> Data for the task
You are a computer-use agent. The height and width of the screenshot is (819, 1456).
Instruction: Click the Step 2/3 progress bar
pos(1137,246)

...

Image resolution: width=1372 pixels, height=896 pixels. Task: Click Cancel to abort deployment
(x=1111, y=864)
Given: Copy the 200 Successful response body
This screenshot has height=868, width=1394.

--

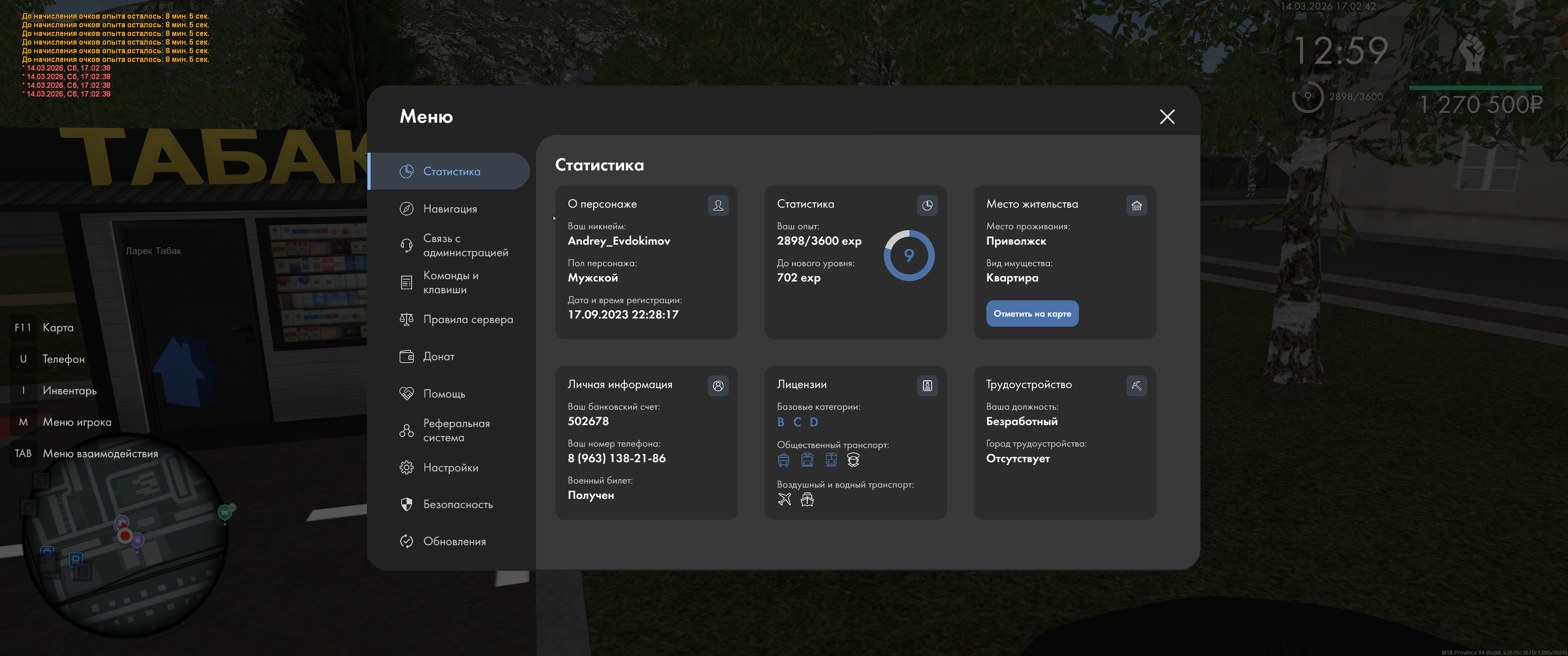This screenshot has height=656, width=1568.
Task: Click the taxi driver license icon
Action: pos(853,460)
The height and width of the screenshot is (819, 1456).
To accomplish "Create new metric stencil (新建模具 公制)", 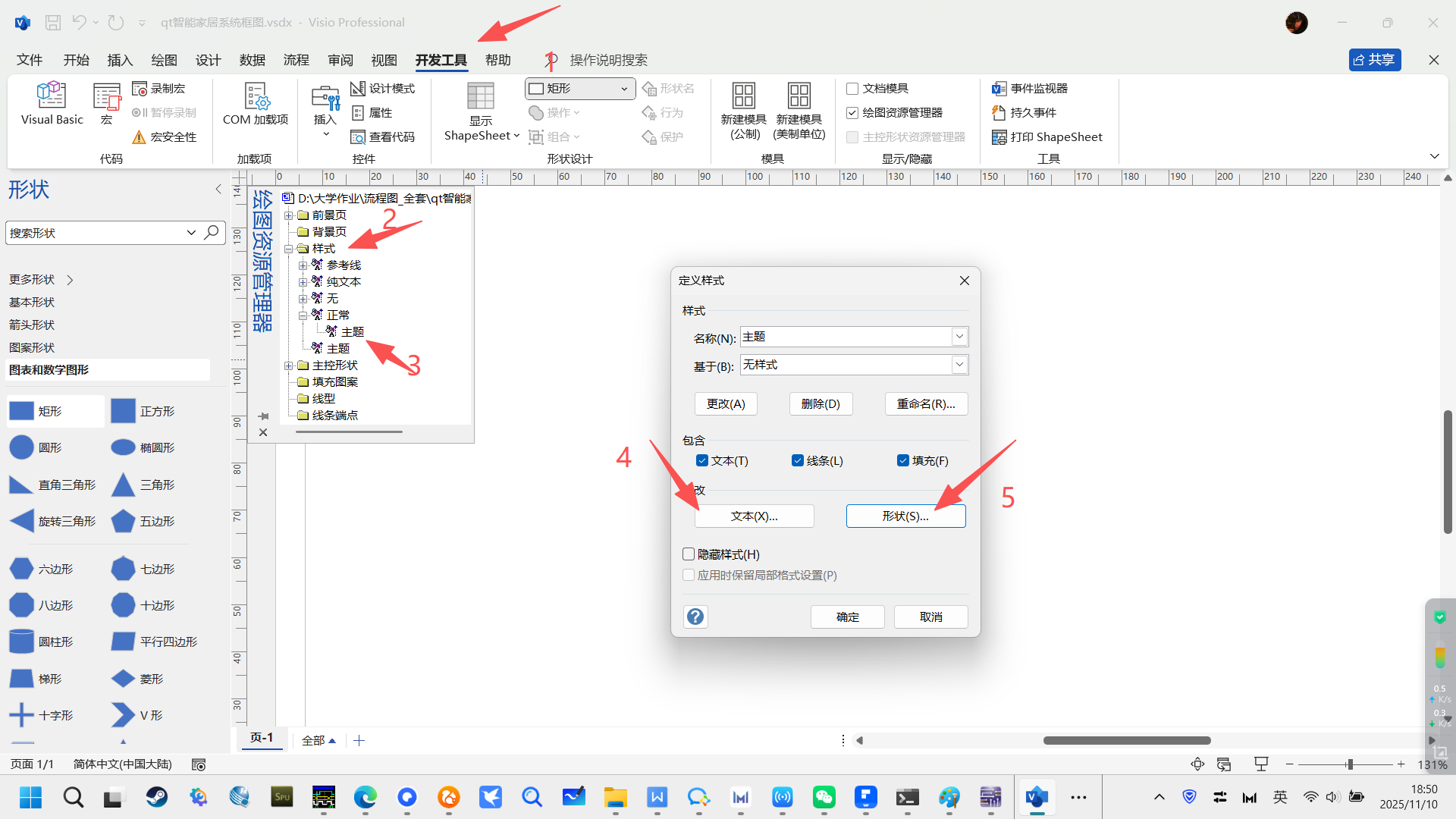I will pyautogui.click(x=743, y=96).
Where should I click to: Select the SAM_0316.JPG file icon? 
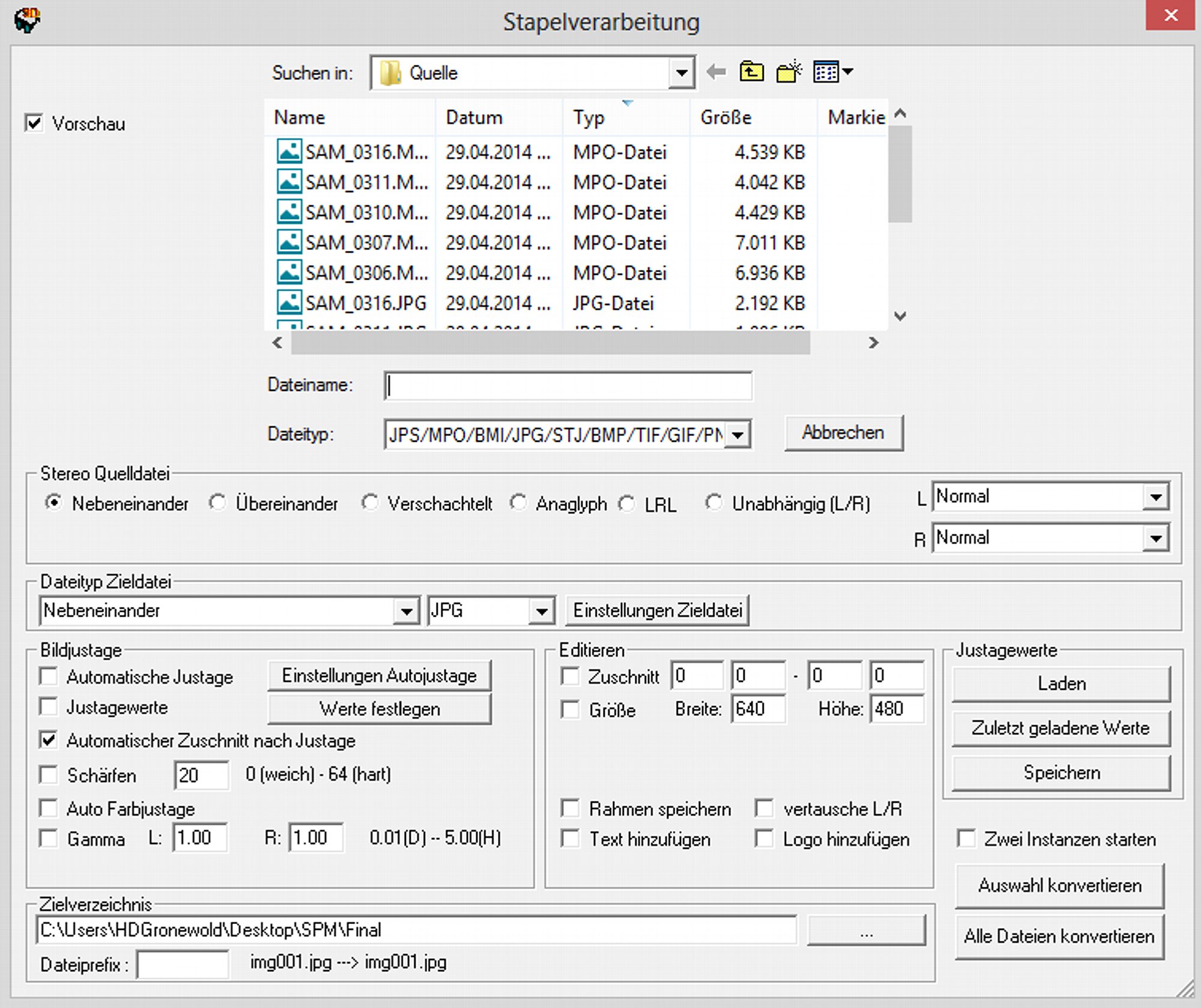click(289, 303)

> Work task
Could you restate word for word the lines above, from the one that contains "Image resolution: width=1372" through the one that contains "This screenshot has height=868, width=1394.", and no others?

> Exercise result
Image resolution: width=1372 pixels, height=896 pixels. Task: Click Cancel to abort deployment
(x=1111, y=864)
Given: Copy the 200 Successful response body
This screenshot has height=868, width=1394.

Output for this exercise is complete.